‘Wolność! Ale jaka?’ - zapytuje Krzysztof Wołodźko w tekście ‘Wolność ultraliberałów – tym Polacy się nie najedzą’ w „Gazecie Polskiej Codziennie" z dn. 29.11.2017 r. Redaktowi "GPC" chodzi tym przypadku o wolność gospodarczą w Polsce po 1989 roku:  ‘Pod pozorem liberalizmu gospodarczego i „szeroko rozumianej wolności” zrobiono nad Wisłą niezły bantustan, którego ofiarą w znacznej mierze padła nie wychuchana i idealizowana klasa średnia, na ogół rekrutująca się z nowobogackich czasu przełomu ustrojowego, ale zwykli Polacy, nisko zarabiający pracownicy i pracownicy najemni. I to oni dziś są realnymi beneficjentami dwóch lat naprawdę dobrych stron #dobrejzmiany.’

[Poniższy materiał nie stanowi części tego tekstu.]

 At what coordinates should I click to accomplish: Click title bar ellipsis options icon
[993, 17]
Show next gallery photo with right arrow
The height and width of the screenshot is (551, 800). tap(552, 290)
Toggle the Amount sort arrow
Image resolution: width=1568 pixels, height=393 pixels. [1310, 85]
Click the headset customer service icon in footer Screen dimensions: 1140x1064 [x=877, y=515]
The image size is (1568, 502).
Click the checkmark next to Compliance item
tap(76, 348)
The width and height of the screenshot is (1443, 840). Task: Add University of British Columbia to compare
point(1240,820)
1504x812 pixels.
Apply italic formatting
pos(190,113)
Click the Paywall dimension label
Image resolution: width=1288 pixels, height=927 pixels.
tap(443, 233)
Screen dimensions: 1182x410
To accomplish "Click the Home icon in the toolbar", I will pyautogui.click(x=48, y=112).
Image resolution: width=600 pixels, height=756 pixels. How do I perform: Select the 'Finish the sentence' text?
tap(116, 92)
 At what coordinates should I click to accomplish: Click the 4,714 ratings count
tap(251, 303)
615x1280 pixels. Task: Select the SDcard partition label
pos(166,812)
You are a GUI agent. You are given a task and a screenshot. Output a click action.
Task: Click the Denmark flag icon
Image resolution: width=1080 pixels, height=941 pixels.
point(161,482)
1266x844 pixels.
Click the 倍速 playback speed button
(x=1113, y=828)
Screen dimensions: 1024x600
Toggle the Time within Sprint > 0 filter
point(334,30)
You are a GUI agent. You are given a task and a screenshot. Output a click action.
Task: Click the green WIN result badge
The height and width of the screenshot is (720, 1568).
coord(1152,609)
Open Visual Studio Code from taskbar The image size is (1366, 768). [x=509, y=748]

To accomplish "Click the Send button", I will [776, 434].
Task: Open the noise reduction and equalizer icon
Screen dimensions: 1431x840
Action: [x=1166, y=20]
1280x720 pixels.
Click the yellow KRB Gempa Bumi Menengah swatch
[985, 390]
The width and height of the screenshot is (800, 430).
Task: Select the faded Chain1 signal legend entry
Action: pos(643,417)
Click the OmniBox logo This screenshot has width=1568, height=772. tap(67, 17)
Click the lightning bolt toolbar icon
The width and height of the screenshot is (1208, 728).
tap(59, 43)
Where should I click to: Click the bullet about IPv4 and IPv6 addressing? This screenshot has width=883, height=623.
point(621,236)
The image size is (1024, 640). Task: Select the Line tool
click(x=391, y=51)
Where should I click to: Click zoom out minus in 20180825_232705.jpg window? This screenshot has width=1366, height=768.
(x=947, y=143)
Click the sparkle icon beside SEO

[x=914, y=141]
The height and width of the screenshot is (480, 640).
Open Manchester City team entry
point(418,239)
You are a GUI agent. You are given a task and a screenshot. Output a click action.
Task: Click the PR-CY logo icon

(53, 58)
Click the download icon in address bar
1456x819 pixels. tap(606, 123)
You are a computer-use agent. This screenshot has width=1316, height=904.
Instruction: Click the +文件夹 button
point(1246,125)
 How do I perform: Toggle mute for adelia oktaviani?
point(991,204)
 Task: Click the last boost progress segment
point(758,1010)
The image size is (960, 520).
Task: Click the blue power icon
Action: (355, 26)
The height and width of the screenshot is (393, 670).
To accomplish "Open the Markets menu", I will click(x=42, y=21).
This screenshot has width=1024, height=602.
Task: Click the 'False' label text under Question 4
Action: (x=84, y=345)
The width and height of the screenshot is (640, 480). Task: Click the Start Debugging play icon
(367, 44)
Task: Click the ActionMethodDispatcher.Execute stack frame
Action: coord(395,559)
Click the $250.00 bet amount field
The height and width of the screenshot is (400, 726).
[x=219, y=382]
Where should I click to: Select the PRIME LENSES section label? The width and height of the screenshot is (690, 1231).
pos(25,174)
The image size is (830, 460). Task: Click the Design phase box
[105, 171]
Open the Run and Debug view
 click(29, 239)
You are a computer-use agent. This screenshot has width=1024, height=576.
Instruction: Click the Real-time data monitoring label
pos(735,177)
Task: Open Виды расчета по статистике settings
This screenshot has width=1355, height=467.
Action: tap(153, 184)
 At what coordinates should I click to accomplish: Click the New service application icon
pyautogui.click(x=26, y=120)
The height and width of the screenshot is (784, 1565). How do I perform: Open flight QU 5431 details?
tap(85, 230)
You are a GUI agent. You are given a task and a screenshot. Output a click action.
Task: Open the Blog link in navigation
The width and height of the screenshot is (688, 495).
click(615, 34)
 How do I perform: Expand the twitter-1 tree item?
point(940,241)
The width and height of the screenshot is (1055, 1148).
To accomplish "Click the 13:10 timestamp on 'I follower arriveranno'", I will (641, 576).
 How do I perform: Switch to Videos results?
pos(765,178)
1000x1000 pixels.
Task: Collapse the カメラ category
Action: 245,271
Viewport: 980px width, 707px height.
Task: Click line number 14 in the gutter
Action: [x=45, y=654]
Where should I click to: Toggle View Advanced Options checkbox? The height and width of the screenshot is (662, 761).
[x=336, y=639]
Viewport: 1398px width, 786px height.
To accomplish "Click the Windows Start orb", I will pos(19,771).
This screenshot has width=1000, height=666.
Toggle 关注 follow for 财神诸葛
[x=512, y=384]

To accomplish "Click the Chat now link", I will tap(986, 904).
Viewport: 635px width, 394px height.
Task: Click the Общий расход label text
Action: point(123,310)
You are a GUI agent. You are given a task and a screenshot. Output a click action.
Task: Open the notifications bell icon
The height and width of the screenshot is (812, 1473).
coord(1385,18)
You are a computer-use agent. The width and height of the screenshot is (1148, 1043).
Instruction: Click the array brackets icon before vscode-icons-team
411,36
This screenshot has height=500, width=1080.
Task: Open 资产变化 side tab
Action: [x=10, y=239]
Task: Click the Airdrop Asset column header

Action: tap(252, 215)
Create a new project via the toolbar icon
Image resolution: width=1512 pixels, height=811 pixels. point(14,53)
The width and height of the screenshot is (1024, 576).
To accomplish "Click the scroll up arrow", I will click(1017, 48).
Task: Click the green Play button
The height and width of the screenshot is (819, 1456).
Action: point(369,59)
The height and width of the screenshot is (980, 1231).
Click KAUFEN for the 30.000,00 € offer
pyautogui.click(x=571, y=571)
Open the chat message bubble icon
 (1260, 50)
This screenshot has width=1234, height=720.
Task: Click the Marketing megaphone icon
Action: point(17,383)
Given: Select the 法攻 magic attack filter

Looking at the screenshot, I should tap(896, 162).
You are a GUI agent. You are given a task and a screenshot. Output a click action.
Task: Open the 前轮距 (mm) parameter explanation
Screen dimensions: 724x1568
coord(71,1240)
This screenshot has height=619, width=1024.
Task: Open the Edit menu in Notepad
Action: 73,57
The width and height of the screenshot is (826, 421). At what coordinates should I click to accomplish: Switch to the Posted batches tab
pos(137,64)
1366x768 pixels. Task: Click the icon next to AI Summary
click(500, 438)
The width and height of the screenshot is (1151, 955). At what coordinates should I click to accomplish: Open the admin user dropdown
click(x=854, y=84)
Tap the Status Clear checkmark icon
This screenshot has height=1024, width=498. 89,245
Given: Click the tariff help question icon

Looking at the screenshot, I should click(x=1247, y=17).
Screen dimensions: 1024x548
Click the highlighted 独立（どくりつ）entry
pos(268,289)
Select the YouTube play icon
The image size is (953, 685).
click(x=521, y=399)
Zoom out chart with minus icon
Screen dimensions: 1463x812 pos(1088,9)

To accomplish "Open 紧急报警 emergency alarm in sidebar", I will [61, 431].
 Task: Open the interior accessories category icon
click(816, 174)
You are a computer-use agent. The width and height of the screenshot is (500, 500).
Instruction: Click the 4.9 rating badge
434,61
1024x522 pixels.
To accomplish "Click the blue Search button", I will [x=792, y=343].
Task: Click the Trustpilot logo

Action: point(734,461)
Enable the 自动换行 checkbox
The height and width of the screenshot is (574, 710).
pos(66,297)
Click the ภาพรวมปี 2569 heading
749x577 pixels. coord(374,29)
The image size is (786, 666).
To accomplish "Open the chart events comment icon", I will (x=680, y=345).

Obecna rewolucja PiS-u, związana m.in. z programem 500+ i rządowej polityki Dobrej Zmiany oraz Odpowiedzialnego Rozwoju, ma na celu częściowe przynajmniej odwrócenie dotychczasowych negatywnych ekonomicznych tendencji: skrajnego rozwarstwienia wśród Polaków oraz silnego ubóstwa wśród znacznej części naszego społeczeństwa. Ciekawe, że nawet przeciwnicy obecnych władz niekiedy przyznają że to właśnie bieda, rozwarstwienie społeczne i brak perspektyw zmusiły dużą cześć Polaków do emigracji, głównie do Wielkiej Brytanii, ale starają się okraszać to usprawiedliwieniami w rodzaju ‘Tak być musiało’ albo ‘Tak po prostu wyszło’.

Kiedy przychodzi do pytań ‘Czy tak być miało?’, moim niezmiennie ulubionym cytatem jest wypowiedź Leszka Balcerowicza z 1987 r.: 'Myślę że gospodarka polska w takich sprzyjających warunkach przypominałaby włoską. Nie skandynawską np., gdzie wszystko jest raczej uporządkowane, lecz właśnie włoską, gdzie jest dużo dynamizmu, dużo też obchodzenia przepisów – ale rozwój zdecydowany.' dla Miesięcznika 'Przegląd Organizacji' 1987-8, NR 8 (571) 1987 r., (zob: 'Zbyt wiele niejasności' – rozmowa z dr Leszkiem Balcerowiczem o tezach w sprawie II etapu – rozmawia Juliusz Rawicz, str. 13-16). 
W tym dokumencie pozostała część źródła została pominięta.